**Your instructions**
After locating the line that contains "The image size", output that line and each one following it, exactly, to the end of the entries. No pictures.

^^^^^^^^

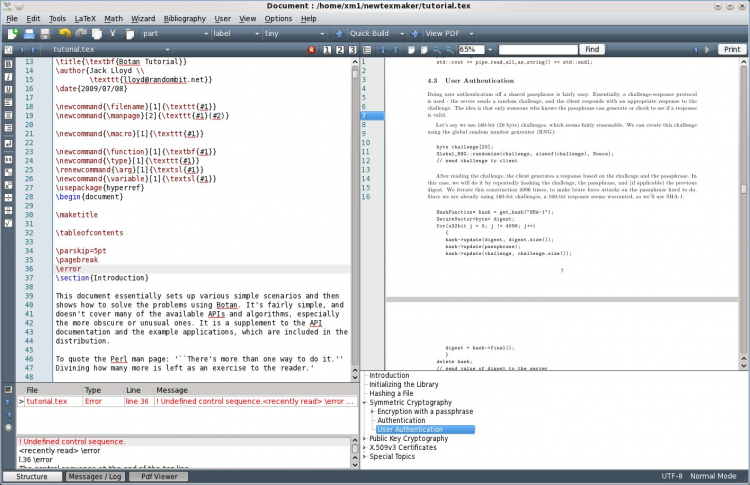Toggle bookmark 3 in editor toolbar
Image resolution: width=750 pixels, height=485 pixels.
[352, 49]
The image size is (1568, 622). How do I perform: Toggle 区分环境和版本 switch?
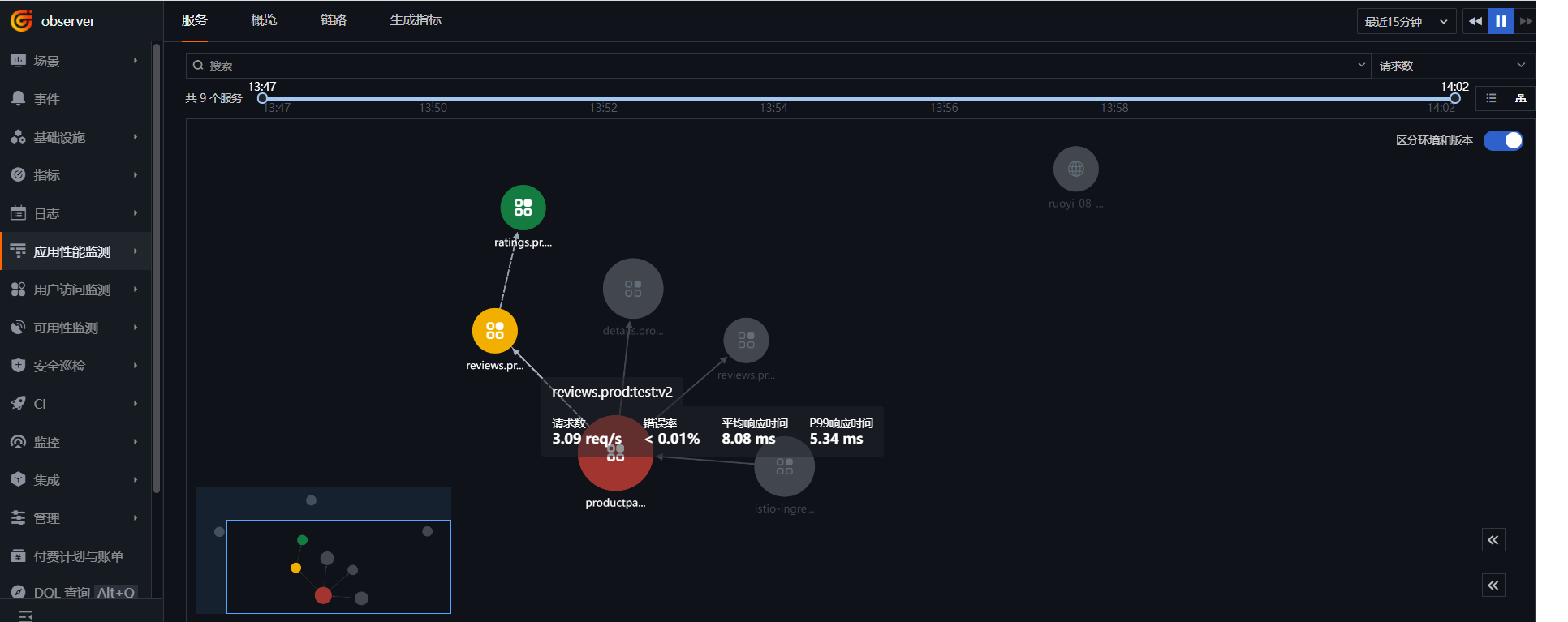tap(1503, 140)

^^^^^^^^

**Answer space**
The image size is (1568, 622). How do I perform: Toggle 区分环境和版本 switch?
tap(1503, 140)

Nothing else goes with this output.